I recently got dataset for 37000 households with declared income and a few dozens of other variables of various types: continuous, discrete, binary.

The task is to automatically (unsupervised) evaluate credibility of declared income based on the remaining variables: evaluate if it agrees with statistics of the sample.

Approach I have used ( https://arxiv.org/pdf/1812.08040 , general slides):

  1. Normalize the income to uniform distribution on [0,1] using empirical distribution function like in copula theory.
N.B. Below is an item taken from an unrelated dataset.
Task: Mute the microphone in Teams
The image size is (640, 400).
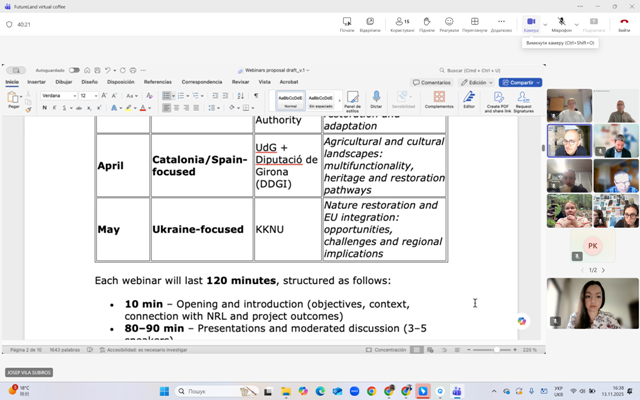Action: [561, 22]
Thanks of it, modeled density of conditional distribution of this variable seems a proper way to evaluate credibility (?) Here are examples of pairwise dependencies of such normalized variables - would be rho=1 if independent, inhomogeneity allows to predict different conditional distribution of income based on the second variable (e.g. for 70 year old, extreme value is less credible): enter image description here

  2. To combine predictions from multiple variables, I just used linear regression: of cumulant-like polynomial coefficients of predicted variable, as linear combinations of features of the remaining variables (e.g. their contribution to j-th moment) - works nicely, here are some predicted densities: enter image description here

I would like to compare it with some standard approach, but don't know what to use?
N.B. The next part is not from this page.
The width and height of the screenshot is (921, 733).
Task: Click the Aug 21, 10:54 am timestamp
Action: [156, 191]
KDE doesn't seem useful here (?) - what other ML methods can be used to model such complex conditional continuous probability distributions?


1 Answer 1


What you might try is estimating quantile regression to predict, let's say, 1st and 9th decile (or other n-tiles) of declared income given all the other information. Then, for the test data, you can treat realized income outside of predcited ntile range as unusual (procedure sort of similar to hypothesis testing). In fact, quantile regression is available in the context of many machine learning models (glms, random forets, boosting trees and so on).

Another thing you can try are Vine Copulas to estimate multivariate probability density. Then, compute marginal distribution of your income and compare it to realized values.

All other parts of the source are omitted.